## [Dataset entries]
__________________________________________________
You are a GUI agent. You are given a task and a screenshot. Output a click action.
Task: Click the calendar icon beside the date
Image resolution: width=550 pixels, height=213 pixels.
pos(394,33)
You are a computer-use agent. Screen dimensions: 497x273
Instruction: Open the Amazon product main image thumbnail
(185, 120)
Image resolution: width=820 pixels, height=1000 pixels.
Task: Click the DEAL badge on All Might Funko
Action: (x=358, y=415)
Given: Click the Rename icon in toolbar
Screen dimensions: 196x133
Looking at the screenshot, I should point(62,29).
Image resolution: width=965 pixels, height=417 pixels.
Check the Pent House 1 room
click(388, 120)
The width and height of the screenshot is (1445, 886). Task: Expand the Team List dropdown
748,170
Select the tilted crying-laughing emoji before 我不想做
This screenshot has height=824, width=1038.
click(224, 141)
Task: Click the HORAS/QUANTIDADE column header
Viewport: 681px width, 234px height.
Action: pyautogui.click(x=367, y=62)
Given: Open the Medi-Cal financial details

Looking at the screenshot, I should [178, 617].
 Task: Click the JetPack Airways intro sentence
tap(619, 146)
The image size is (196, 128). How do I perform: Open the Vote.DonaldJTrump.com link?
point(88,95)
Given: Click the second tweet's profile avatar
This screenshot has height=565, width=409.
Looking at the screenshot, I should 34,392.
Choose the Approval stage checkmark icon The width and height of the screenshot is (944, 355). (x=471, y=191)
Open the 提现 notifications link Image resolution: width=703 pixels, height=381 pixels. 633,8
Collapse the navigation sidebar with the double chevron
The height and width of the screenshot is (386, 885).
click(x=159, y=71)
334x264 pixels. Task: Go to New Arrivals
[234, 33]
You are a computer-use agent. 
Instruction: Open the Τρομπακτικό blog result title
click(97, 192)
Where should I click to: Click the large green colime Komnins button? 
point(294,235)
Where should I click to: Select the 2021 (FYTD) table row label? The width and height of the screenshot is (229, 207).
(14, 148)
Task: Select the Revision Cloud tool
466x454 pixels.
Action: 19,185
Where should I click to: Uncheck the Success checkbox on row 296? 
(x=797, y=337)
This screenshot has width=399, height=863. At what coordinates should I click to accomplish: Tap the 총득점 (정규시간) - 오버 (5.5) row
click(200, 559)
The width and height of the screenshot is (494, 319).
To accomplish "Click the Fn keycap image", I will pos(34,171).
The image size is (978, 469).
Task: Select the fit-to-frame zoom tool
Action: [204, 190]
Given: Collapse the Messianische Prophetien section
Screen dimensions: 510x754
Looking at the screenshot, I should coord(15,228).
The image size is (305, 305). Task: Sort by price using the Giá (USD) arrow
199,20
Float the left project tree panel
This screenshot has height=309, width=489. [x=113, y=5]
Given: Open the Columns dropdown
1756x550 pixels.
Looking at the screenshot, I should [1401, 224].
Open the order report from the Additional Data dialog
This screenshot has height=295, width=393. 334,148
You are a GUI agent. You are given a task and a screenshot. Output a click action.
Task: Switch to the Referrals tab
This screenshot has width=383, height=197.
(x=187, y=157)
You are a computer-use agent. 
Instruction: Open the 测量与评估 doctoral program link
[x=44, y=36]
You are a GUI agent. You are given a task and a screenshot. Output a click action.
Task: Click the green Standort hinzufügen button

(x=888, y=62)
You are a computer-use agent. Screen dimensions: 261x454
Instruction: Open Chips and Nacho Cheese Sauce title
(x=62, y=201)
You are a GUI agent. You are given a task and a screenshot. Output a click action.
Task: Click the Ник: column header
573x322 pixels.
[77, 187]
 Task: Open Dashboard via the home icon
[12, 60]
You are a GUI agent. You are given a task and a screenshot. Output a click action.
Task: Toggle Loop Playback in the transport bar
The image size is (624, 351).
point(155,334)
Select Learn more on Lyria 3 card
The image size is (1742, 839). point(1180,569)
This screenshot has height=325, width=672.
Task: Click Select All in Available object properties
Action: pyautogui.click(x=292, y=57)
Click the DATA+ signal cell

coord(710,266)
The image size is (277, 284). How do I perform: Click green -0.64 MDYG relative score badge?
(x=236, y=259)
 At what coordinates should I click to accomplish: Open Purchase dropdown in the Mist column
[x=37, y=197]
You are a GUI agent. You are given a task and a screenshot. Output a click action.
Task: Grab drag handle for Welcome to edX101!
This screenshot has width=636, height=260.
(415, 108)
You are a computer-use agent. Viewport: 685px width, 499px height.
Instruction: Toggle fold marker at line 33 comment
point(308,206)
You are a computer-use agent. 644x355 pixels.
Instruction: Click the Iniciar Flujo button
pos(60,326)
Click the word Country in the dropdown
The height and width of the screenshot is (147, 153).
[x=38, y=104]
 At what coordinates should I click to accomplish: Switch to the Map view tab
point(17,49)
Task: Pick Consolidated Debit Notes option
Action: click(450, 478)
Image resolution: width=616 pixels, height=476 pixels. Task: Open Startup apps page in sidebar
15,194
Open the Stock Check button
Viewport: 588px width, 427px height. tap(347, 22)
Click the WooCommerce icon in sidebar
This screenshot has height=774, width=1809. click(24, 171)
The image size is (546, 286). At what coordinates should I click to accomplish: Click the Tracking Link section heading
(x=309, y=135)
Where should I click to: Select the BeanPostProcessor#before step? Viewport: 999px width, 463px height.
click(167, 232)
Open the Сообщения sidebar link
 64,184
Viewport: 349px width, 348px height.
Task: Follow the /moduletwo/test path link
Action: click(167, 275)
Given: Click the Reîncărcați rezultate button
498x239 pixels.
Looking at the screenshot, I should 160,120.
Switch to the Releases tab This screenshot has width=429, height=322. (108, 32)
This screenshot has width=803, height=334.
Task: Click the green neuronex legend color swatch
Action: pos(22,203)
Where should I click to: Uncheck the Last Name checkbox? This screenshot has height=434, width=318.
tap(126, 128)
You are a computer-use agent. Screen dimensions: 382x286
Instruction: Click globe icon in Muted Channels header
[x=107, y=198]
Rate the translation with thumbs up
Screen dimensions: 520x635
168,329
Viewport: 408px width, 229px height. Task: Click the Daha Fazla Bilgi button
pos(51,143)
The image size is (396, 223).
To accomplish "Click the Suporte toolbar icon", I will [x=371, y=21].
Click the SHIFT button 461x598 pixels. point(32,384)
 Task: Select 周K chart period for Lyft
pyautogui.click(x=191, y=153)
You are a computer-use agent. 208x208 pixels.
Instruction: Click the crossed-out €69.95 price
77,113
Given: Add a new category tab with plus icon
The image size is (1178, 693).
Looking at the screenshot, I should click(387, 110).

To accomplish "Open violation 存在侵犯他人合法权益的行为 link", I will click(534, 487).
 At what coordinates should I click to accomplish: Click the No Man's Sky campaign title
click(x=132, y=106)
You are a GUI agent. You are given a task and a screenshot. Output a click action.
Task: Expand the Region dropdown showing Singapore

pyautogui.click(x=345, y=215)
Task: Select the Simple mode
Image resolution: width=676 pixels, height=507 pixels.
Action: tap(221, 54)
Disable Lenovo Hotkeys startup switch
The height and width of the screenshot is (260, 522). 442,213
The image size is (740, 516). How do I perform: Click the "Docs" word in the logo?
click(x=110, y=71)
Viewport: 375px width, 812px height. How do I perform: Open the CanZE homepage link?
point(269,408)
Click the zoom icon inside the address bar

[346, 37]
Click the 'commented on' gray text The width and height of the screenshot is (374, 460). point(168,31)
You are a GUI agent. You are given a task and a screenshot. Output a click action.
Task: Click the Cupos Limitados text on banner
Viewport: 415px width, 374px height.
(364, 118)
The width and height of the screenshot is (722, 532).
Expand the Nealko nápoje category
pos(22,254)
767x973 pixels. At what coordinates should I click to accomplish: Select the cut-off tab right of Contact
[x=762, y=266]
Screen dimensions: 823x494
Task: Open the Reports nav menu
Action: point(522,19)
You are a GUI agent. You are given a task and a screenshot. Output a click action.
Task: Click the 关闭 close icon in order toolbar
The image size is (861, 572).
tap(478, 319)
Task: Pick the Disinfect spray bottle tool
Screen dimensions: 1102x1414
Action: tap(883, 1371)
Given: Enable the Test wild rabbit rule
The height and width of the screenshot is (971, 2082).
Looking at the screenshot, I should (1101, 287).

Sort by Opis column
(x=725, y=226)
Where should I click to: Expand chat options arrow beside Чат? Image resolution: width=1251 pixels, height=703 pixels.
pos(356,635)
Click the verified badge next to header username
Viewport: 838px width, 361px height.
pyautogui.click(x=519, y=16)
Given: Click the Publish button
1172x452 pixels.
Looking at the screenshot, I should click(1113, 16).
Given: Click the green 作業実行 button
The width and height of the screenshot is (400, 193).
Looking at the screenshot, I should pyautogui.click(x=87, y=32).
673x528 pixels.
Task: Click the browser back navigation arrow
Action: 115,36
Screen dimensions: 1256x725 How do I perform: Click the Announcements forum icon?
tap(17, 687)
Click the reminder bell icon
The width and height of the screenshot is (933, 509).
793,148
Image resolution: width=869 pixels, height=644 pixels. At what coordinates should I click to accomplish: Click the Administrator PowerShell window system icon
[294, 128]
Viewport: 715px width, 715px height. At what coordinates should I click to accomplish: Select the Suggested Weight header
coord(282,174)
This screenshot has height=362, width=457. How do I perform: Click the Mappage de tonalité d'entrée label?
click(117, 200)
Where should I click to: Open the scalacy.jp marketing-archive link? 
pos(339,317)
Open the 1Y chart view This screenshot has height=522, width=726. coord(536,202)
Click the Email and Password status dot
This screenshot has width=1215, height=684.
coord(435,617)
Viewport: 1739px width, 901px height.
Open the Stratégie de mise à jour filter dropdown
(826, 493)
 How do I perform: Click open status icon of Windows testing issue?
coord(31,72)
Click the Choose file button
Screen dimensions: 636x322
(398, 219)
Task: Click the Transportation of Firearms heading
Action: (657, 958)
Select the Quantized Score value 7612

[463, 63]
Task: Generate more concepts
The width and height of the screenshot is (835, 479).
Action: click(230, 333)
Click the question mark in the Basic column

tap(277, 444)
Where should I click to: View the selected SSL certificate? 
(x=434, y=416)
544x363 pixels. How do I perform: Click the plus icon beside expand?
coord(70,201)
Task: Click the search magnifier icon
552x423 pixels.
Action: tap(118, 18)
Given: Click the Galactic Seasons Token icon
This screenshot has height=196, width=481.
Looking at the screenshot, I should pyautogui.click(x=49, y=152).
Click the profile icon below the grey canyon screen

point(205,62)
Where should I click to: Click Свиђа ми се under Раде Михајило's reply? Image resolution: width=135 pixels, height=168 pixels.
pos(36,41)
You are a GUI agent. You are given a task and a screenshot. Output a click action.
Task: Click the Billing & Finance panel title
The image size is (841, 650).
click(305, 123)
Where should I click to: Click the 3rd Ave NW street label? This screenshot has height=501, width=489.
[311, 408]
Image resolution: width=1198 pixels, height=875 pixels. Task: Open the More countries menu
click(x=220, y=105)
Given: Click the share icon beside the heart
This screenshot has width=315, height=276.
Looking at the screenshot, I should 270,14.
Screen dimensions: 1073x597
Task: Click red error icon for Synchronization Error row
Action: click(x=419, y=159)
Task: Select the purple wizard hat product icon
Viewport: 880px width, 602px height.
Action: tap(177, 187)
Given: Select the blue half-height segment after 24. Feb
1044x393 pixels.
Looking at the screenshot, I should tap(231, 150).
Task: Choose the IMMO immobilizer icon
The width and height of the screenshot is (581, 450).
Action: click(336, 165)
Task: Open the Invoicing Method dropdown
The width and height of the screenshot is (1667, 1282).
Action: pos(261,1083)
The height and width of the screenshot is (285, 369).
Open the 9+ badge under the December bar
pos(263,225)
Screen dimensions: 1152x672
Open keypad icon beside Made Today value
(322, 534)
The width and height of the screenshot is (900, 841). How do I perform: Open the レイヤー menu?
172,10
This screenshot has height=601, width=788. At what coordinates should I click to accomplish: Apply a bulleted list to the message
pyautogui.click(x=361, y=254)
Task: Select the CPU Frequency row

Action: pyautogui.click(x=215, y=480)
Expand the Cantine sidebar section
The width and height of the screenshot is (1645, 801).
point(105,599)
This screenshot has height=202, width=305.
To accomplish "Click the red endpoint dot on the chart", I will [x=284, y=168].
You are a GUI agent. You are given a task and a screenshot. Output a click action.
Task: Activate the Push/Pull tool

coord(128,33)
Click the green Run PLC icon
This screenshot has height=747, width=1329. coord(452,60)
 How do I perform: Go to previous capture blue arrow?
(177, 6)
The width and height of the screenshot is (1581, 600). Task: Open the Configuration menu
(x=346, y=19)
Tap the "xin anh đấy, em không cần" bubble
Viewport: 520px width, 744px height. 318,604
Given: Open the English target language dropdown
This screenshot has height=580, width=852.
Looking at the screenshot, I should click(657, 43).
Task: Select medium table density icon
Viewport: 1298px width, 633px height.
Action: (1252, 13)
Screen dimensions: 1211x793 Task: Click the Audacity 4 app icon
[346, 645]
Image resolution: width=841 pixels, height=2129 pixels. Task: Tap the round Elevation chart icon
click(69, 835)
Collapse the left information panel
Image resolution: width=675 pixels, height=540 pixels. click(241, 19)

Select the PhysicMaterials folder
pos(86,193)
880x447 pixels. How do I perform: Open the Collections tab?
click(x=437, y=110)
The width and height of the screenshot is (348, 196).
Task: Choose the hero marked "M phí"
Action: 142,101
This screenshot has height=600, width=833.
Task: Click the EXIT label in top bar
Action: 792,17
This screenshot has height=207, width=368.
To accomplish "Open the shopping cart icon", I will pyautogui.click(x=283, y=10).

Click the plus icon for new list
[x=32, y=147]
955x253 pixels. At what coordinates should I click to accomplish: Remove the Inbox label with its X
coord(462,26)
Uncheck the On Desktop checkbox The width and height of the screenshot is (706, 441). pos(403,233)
__________________________________________________
The required output is each line of the entries that contains the word "text".

Click the 'commented on' gray text The width and height of the screenshot is (374, 460). point(168,31)
Task: Click the Cupos Limitados text on banner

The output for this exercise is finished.